Primarily, the overriding problem and any example of misogyny I can think of (mostly) seems to be related to the following overarching concept:

“A woman’s place is in the home”

First of all, not all women in the region are at home every second of the day. However this concept really underpins the problems I’ve encountered. It affects every aspect of women’s lives. There are many many women with jobs – most of the doctors I’ve met are in fact women and many women do hold roles outside the home. What’s more, women and girls can also enjoy being at home relaxing in their free time but the reality is that I’ve faced gossiping, backbiting and criticism for “leaving the house too much” (women sadly do this too folks!). Whilst on holiday, being busy organising and getting married and taking my father out so we could enjoy a holiday, I’ve been subjected to wagging tongues trying to control  my life. The manipulation of Islam to the extent that women are told they need to stay at home in safe places to extreme lengths (for obscene periods of time) is wrong and unhealthy yet it is used to perpetuate a deeply ingrained misogyny.

Inside the home: no need for a man’s input

On a practical level, this means that the home is the woman’s domain and most men don’t lift even a finger at home. The kitchen is out of bounds to male guests who may want to cook as the kitchen is for females – of all ages – and females only. No men allowed! Men generally will not learn to cook but will boil an egg, fry chips or make an omelette if hungry and their wife/sister/mum is not around. In restaurants however, all the waiters and chefs are male. It is generally seen as shameful for women to serve men in public but to serve men in the home is viewed as normal. If a man does cook, this will be kept quiet to save face.

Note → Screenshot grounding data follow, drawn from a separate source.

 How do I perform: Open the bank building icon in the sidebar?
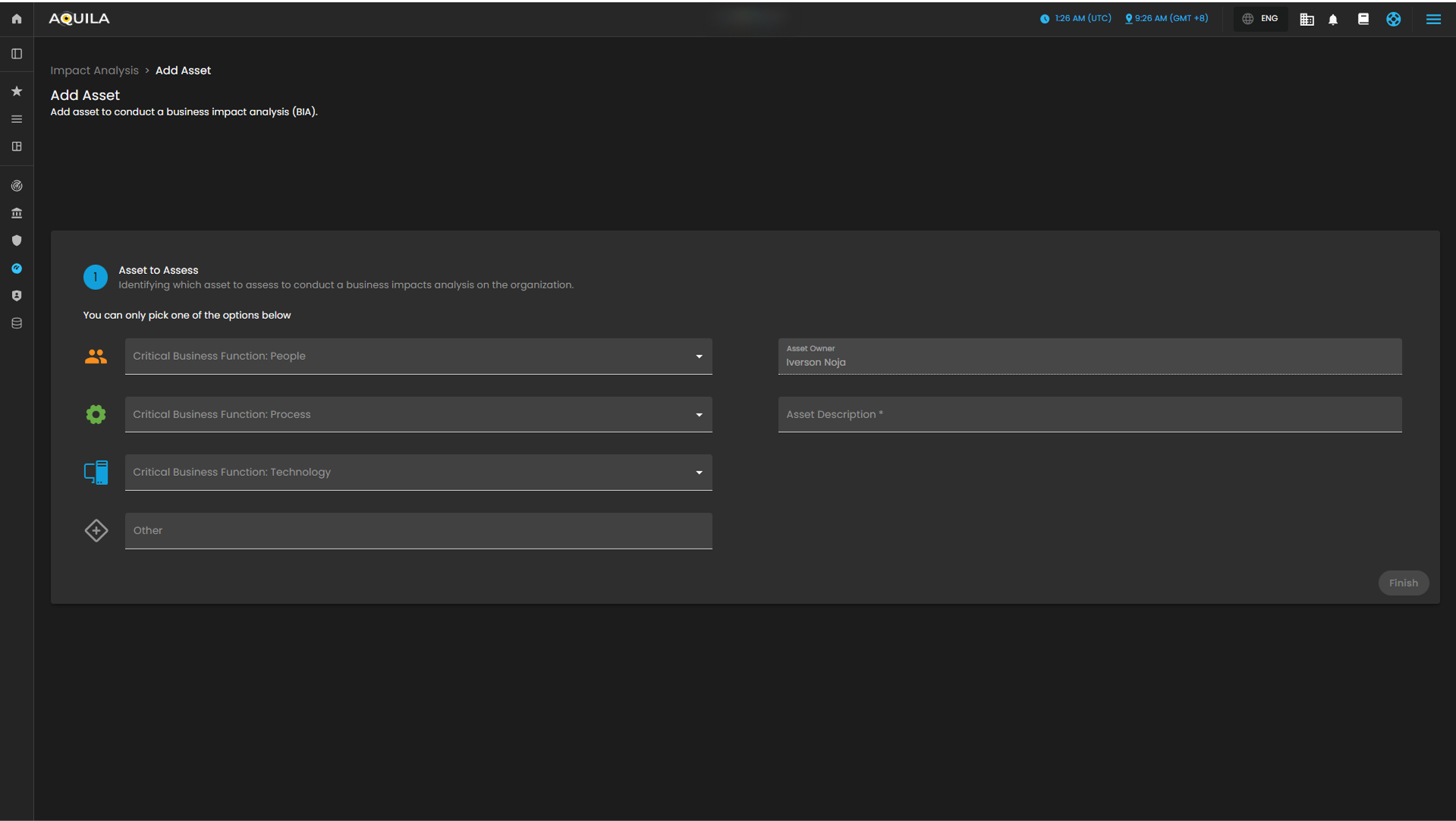(x=17, y=213)
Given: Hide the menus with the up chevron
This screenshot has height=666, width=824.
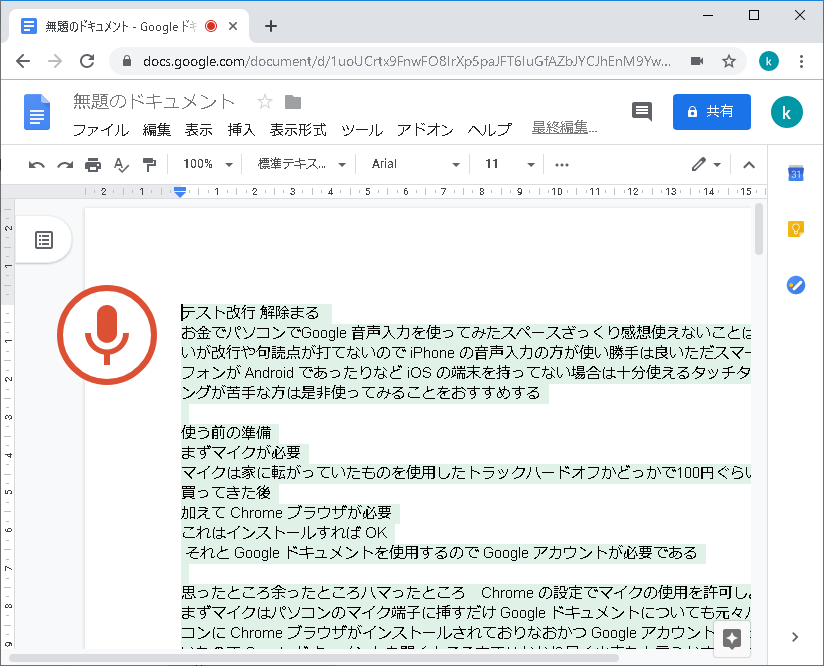Looking at the screenshot, I should (x=748, y=164).
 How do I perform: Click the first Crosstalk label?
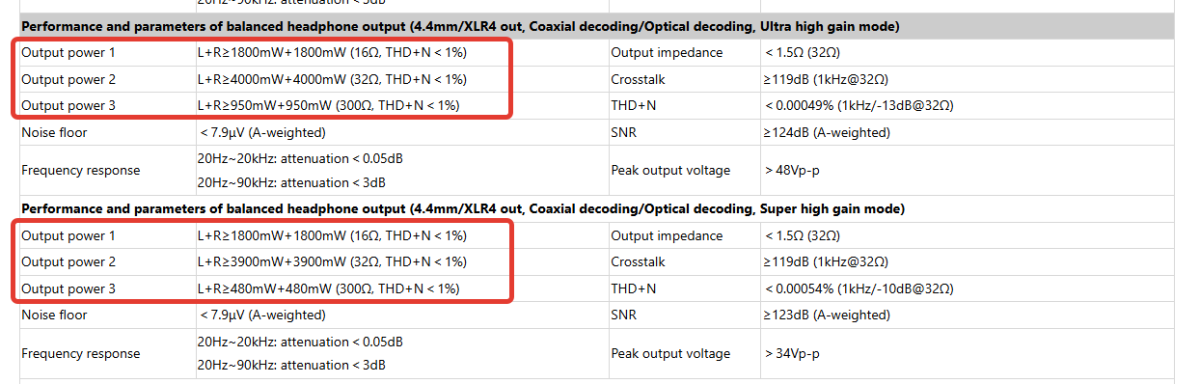(638, 79)
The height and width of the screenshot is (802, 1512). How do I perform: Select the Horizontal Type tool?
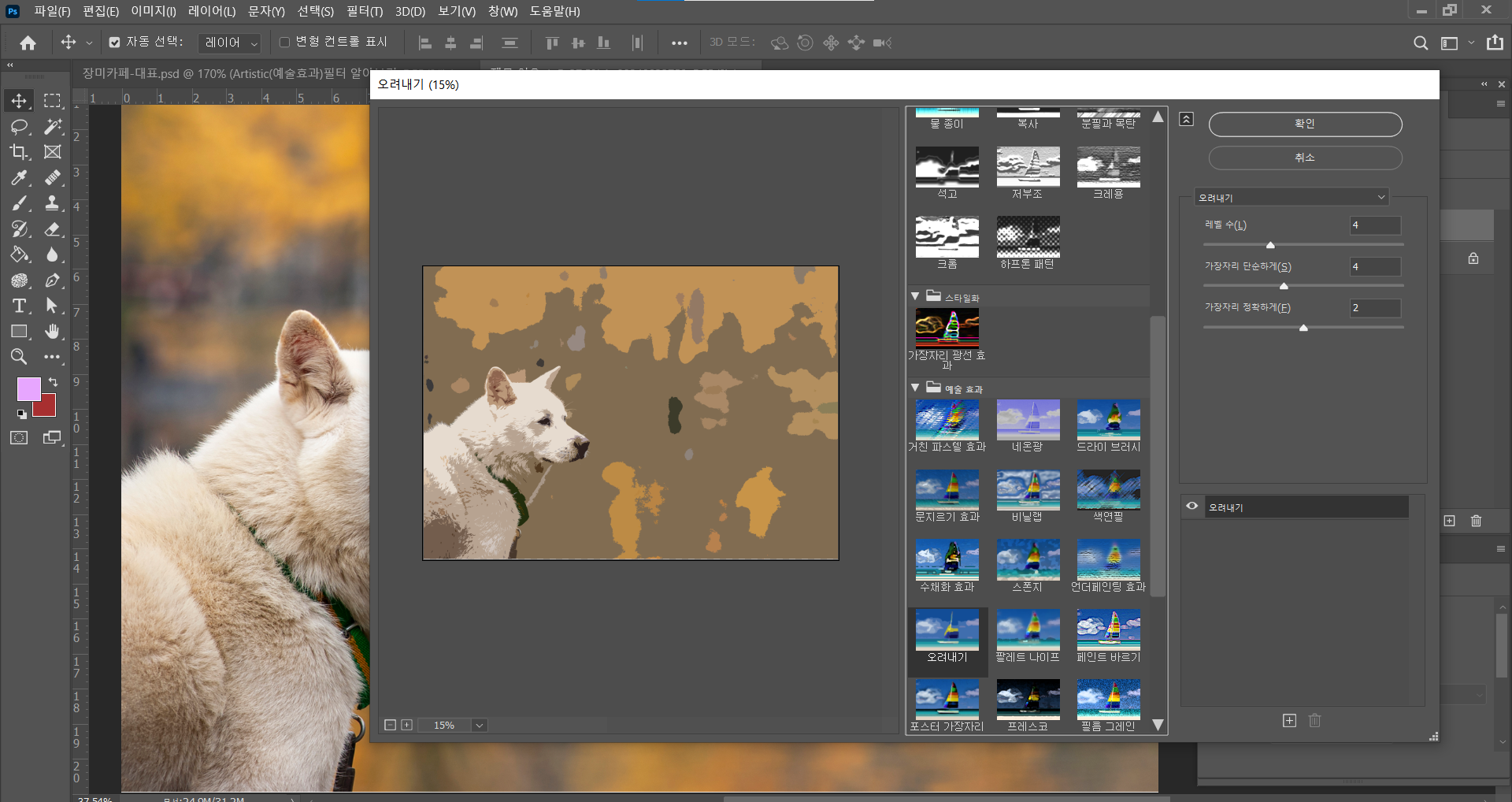19,306
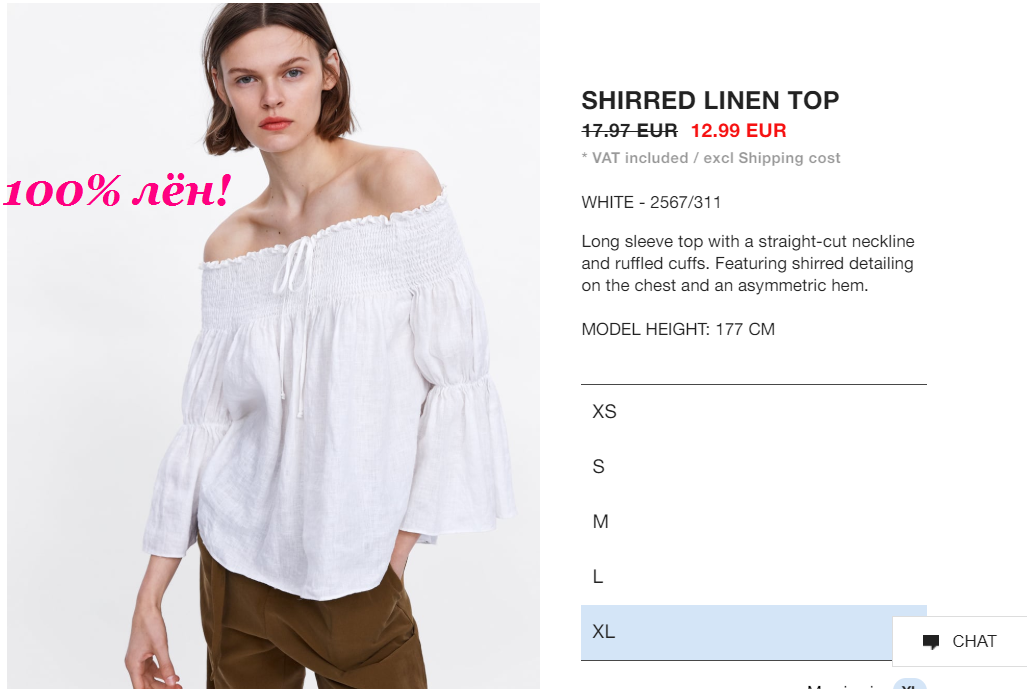
Task: Click the crossed-out 17.97 EUR price
Action: pos(629,130)
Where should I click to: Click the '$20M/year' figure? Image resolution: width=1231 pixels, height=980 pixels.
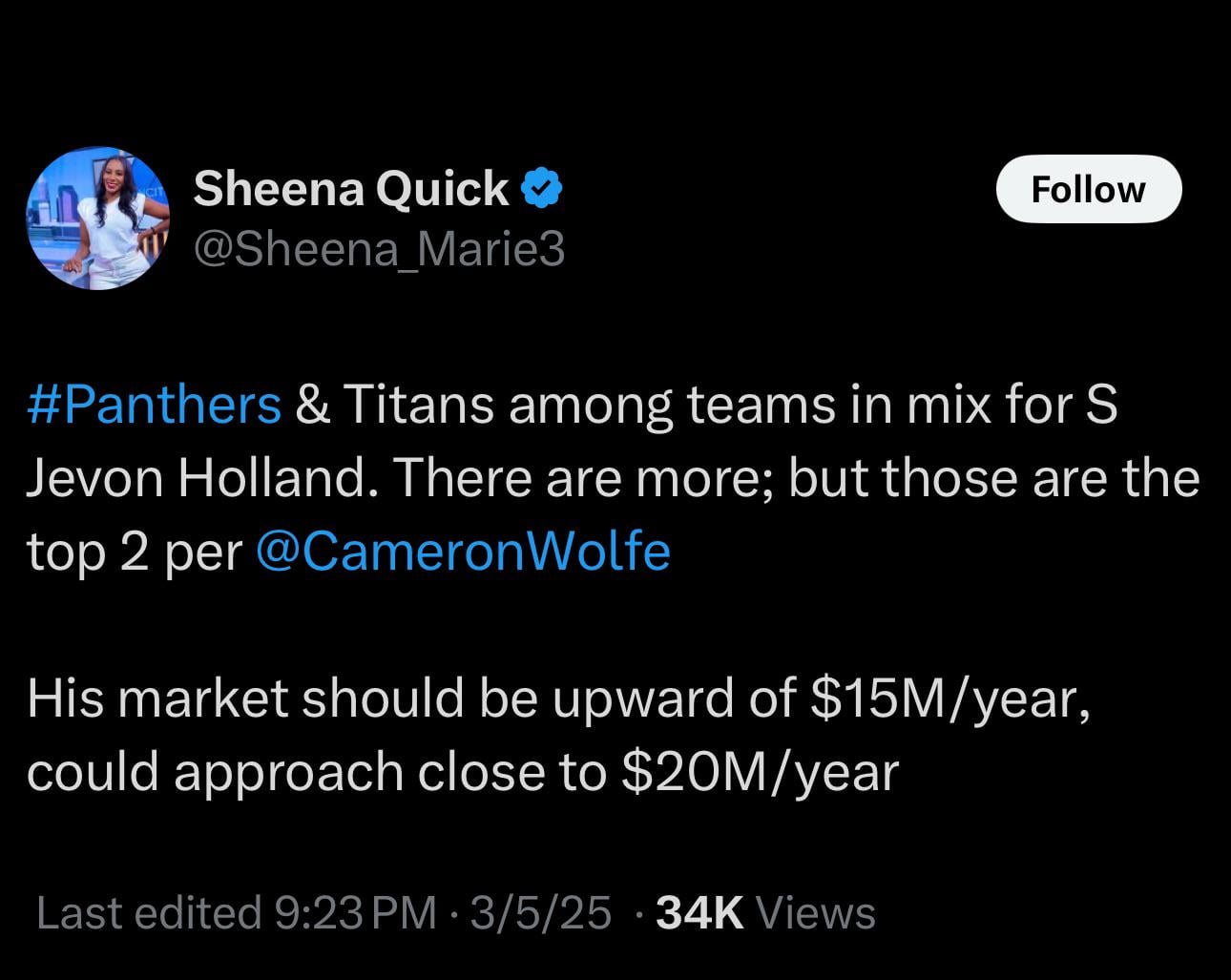tap(760, 772)

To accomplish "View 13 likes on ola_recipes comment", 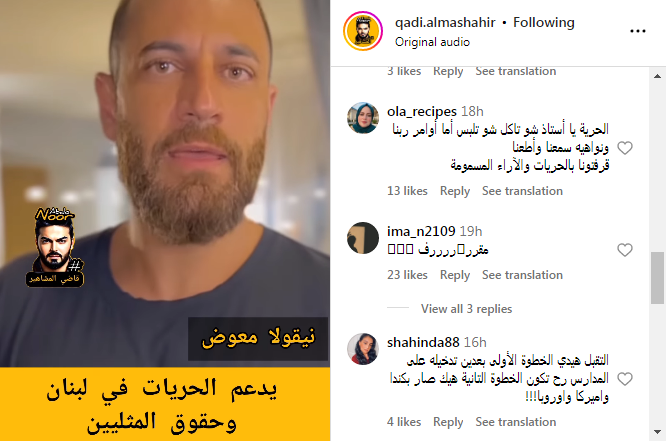I will [407, 191].
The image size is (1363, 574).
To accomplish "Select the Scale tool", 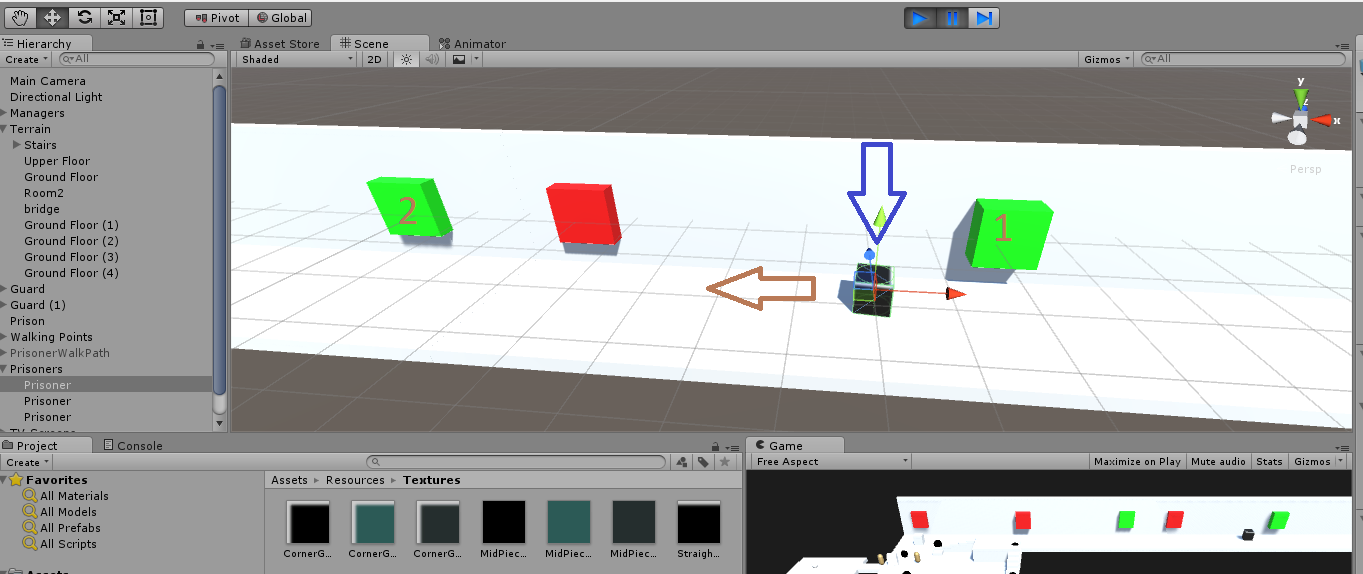I will 116,17.
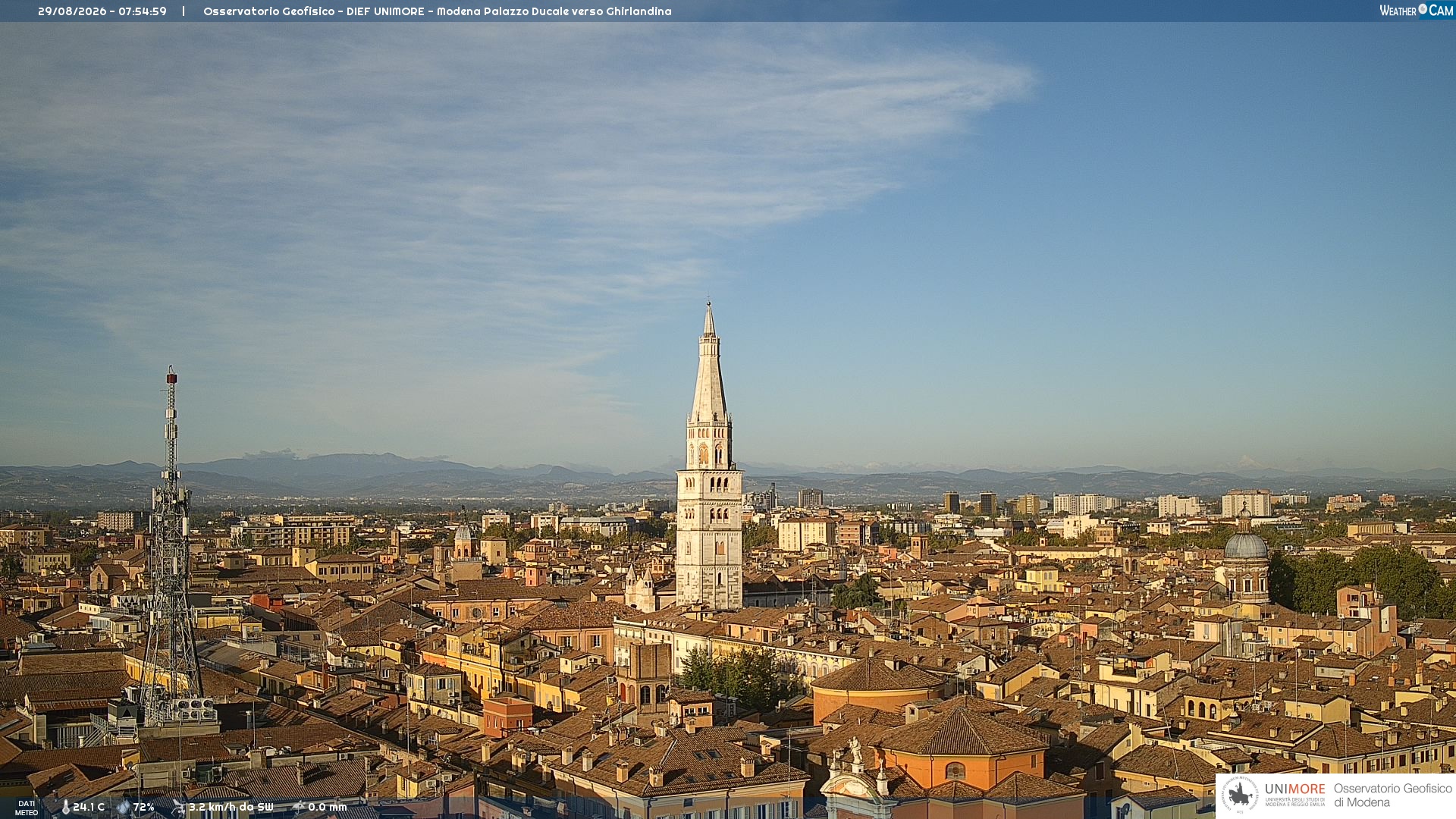Click the Osservatorio Geofisico di Modena text
Viewport: 1456px width, 819px height.
coord(1392,795)
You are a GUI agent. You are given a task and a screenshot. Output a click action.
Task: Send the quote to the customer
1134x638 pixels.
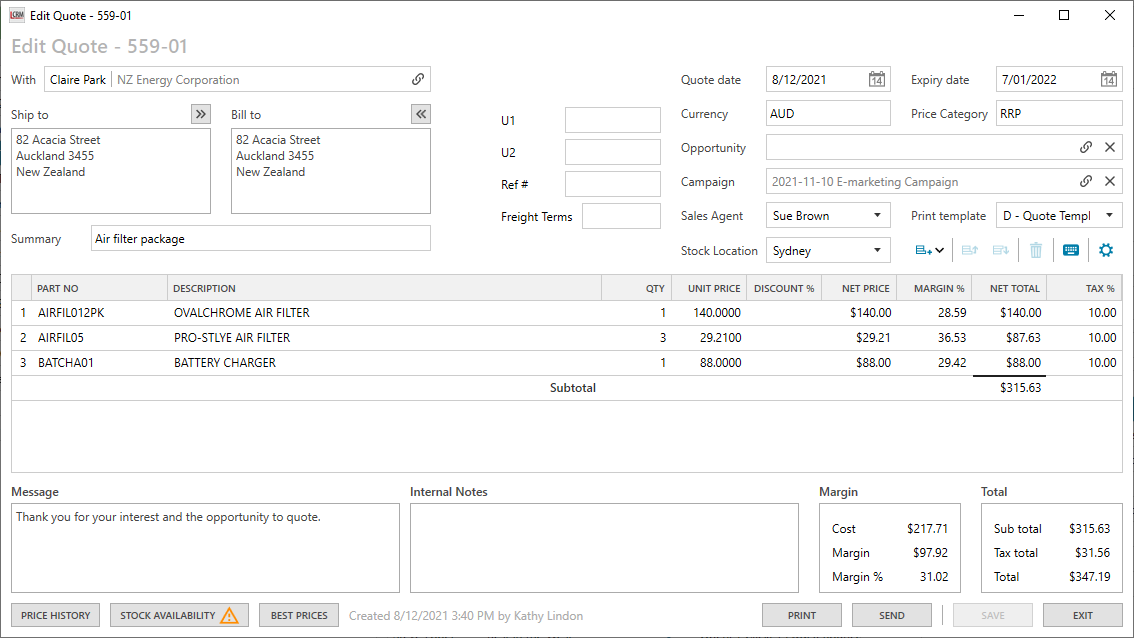[x=891, y=615]
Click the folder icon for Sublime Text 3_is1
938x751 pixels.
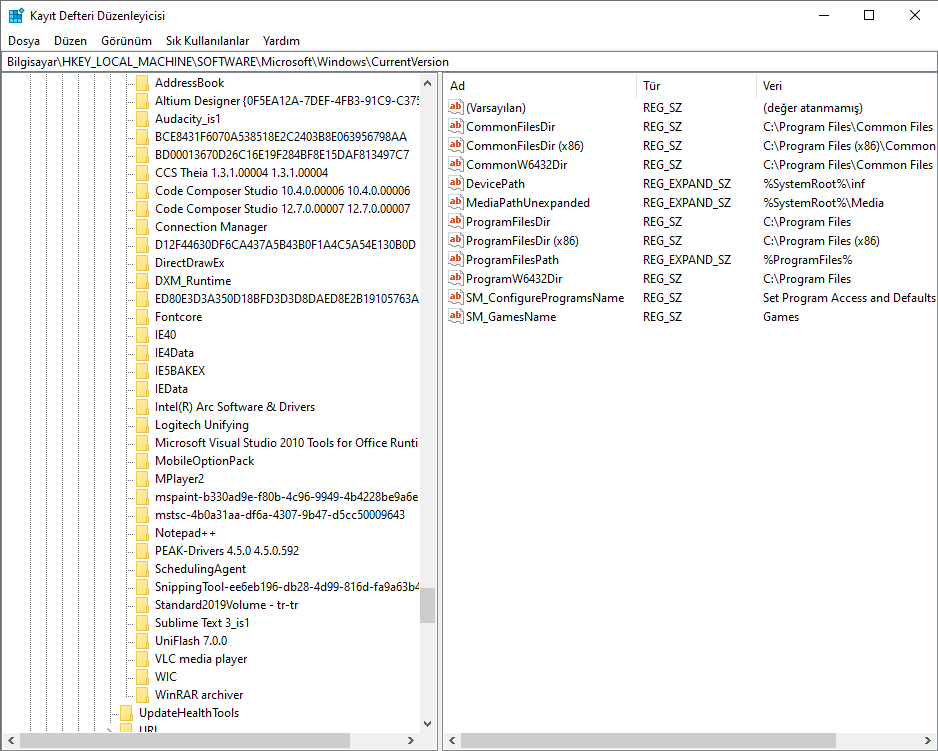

If a husband works full time and his wife is at home with the kids, you’d expect that she would take care of domestic matters but that shouldn’t exclude men from helping out and taking responsibility. For women who work full-time – let’s not forget that we all need a decent standard of living and many many many girls go to university and want a job – she can generally not expect the housework to be divided. I’ve been told that women are apparently “happy” to have a full-time job and do all of the housework (and essentially have two jobs). Of course, if you live with in-laws/parents, there is help but domestic duties – cooking, cleaning etc. – are carried out by women/females only. ONE thing however: men will often do the shopping. Some markets are also off limits to women due to apparently “dodgy behaviour” in such areas fully saturated with men, which are deemed inappropriate for women. To be fair, by the sounds of it I’d not want to go but there’s something ironic there about only men being able to buy food that they’re never going to cook themselves…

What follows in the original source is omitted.